• [CONSIGNE]: Rédigez la suite du texte sur l'affichage publicitaire et les écrans numériques, en reprenant juste après sa dernière phrase.

• [BLOC DE TEXTE]:
L’exercice n’est bien sûr pas facile : position, couleurs et formats sont évidemment savamment étudiés pour que nos regards ne puissent s’en extraire… mais avec un peu d’attention et d’exercice, il est possible d’y arriver. Il suffit pour cela de surveiller son regard, de se rendre compte qu’il est déjà posé sur l’affiche, et hop : de le ramener aussitôt sur autre chose.
Il faut toutefois reconnaître que parfois, les astuces déployées sont tout à fait déloyales, et la résistance s'avère encore plus délicate que de traverser un canyon vertigineux à cloche pied sur un fil en jonglant avec des quilles enflammées (voir image ci-dessous)...
L’exercice est rendu encore plus difficile lorsque le support publicitaire est mobile : c’est comme ça, c’est instinctif, le mouvement attire le regard, qu’on le veuille ou non, et la bataille est alors quasi perdue. Du panneau défilant à l’écran digital géant, toute une armada d’attraction visuelle est déployée, jusqu’à ce qu’il ne soit plus possible de résister. Essayez donc, une fois installés au cinéma, de ne pas ‘voir’ la page de pub insérée entre quelques bandes annonces ! La résistance est inutile, vous ne pouvez pas décider de ne pas voir.
Peut-être aurez-vous alors remarqué l’éclosion récente de nombreux écrans plats un peu partout. Et comme pour les panneaux publicitaires, les endroits où vous êtes contraints de patienter s’avèrent particulièrement propices à cette éclosion : caisses de grandes surfaces, guichets de poste, quais de métro, halls d’aéroport, etc….
Une astuce simple qui permet de remédier à la saturation de l’espace : là où dix affiches publicitaires concentrées sur quelques dizaines de mètres carrés autour du quai finiraient par devenir ‘too much’, et certainement rebuter le passant, un panneau digital a été installé, diffusant dès lors plus discrètement ces dix mêmes affiches ou plus encore, en les faisant tout simplement tourner en boucle, sans que l’impression de matraquage soit aussi flagrante.

• [LES DONNÉES]:
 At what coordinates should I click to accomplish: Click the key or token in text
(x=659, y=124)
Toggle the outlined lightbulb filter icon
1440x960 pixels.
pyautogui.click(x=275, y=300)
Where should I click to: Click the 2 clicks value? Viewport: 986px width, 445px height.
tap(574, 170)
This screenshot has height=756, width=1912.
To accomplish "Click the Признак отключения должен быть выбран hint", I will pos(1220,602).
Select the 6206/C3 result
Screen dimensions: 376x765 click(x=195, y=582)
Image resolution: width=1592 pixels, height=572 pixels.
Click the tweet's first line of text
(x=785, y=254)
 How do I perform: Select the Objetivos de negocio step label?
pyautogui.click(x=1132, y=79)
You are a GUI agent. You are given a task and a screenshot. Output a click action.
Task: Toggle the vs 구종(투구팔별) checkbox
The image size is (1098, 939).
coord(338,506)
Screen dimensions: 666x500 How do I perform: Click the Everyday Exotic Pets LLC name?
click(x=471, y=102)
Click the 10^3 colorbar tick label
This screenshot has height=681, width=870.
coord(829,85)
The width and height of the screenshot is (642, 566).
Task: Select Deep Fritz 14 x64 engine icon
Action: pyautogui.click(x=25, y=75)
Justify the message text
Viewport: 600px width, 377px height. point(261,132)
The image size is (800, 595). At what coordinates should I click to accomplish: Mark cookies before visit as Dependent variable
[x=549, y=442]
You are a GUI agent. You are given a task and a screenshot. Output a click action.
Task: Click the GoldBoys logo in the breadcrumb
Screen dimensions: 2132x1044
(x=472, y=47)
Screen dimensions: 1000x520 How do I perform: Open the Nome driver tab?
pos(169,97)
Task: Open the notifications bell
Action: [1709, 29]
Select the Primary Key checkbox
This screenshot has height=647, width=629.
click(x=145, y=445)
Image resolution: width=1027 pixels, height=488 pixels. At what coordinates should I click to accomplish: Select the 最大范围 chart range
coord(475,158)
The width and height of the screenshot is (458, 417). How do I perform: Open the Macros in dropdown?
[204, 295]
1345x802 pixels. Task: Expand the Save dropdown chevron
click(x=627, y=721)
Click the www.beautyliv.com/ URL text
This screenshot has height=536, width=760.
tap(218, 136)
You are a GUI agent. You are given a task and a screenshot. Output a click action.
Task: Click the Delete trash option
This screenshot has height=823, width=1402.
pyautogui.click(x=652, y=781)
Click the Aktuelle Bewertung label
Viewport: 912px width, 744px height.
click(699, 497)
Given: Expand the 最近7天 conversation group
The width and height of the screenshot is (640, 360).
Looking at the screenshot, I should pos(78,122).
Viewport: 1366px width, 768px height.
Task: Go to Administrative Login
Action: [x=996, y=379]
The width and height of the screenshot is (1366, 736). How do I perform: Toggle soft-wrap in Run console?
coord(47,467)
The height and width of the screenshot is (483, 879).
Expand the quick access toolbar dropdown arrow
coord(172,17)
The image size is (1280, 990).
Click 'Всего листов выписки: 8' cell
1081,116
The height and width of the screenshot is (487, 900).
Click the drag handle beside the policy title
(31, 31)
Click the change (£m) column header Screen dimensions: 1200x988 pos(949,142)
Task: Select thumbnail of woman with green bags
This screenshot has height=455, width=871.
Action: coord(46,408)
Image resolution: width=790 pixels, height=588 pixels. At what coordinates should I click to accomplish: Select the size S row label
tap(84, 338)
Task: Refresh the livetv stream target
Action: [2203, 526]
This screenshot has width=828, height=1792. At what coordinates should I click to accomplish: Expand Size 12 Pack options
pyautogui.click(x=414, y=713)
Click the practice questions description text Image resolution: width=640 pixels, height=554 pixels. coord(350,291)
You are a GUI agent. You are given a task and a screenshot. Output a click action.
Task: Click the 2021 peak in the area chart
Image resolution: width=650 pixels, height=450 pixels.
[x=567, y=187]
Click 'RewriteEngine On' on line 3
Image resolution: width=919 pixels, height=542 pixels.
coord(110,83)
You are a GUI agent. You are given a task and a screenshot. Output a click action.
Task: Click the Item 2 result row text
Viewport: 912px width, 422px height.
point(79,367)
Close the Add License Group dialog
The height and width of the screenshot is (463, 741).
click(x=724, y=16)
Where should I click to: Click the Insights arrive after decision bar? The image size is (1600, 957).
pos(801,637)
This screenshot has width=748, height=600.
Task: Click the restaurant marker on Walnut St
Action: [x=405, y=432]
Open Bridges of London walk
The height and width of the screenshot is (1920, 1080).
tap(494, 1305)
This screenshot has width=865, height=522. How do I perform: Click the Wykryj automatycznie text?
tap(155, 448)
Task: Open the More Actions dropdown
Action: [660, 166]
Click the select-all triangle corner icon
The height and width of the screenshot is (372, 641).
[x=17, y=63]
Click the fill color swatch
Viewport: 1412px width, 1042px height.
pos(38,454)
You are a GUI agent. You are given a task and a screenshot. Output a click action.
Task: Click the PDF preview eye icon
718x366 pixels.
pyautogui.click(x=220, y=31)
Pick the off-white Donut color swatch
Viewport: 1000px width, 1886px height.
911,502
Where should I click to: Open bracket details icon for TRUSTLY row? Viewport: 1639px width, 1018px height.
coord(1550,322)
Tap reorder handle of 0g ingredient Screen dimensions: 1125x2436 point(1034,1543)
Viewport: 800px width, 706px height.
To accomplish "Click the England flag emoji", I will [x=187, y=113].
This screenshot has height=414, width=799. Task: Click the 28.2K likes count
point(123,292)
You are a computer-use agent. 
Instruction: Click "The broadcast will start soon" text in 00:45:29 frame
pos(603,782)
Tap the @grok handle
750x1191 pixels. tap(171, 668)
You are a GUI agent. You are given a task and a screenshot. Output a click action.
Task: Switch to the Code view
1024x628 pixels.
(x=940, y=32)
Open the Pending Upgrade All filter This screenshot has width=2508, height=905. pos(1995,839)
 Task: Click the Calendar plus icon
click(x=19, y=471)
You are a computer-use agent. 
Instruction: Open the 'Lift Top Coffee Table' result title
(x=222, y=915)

• [SORTIE DE TÂCHE]:
Au fil des messages ‘la chasse aux publiphores’, si vous vous souvenez bien, nous avions loué l’attitude allemande qui avait banni de ses villes ces panneaux publicitaires géants. Nous évoquions même la gêne palpable de cette collègue allemande qui découvrait le matraquage publicitaire des quais du métro parisien.
C’est à la fois vrai, et incomplet.
Si de manière générale, la publicité affichée est moindre en Allemagne, elle peut en revanche de manière très locale, dans les plus grandes villes, être toute aussi débridée qu’elle l’est en France, sinon même plus encore.
Un tour à la fameuse gare de Stuttgart (qui cristallise l’actualité autour d’elle ces derniers temps) vous donnera par exemple un aperçu de ce que peut être un concentré de publicités ‘de bouches’, mais aussi et surtout, et c’est ce qui nous intéresse, comment l’attention du voyageur peut être occupée dans l’attente du métro.
De fait, répartis sur toute la longueur du quai et séparés d’environ une trentaine de mètres, des écrans digitaux de la taille d’un lit 2 personnes diffusent les dernières nouvelles du monde entre quelques pages de pubs.
Regarder l’attitude des gens autour de soi est alors une expérience tout à fait saisissante…
Dans ce très court laps de temps d’attente passé dans un tunnel de béton, aux parois certainement plus épaisses que 8m, le passant aura bénéficié d’une fugace ouverture sur le monde.
Il aura ainsi appris en quelques secondes et sans le moindre effort:
- Que la Reine d’Angleterre a échappé à un attentat déjoué au dernier instant
- Que le président du FMI est impliqué dans une affaire de mœurs
- Que le taux de cambriolages à domicile a grimpé en flèche ce dernier trimestre
- Qu’il faut avant toute chose choisir son nouveau Smartphone
- Et enfin, qu’un tour à Europa Park ferait plaisir à toute la famille
…
Un flux d’information projeté, direct, simple, et qui, pris en 5 centésimales hahnemanniennes chaque matin et soir sur le trajet du travail, nourrit plus ou moins consciemment une certaine part de notre représentation abstraite du monde.
'Attentat atomique déjoué en Grande Bretagne !'
'Ben Laden désarmé !'
'Nouvelle tornade en Nouvelle Zélande !'
Etc...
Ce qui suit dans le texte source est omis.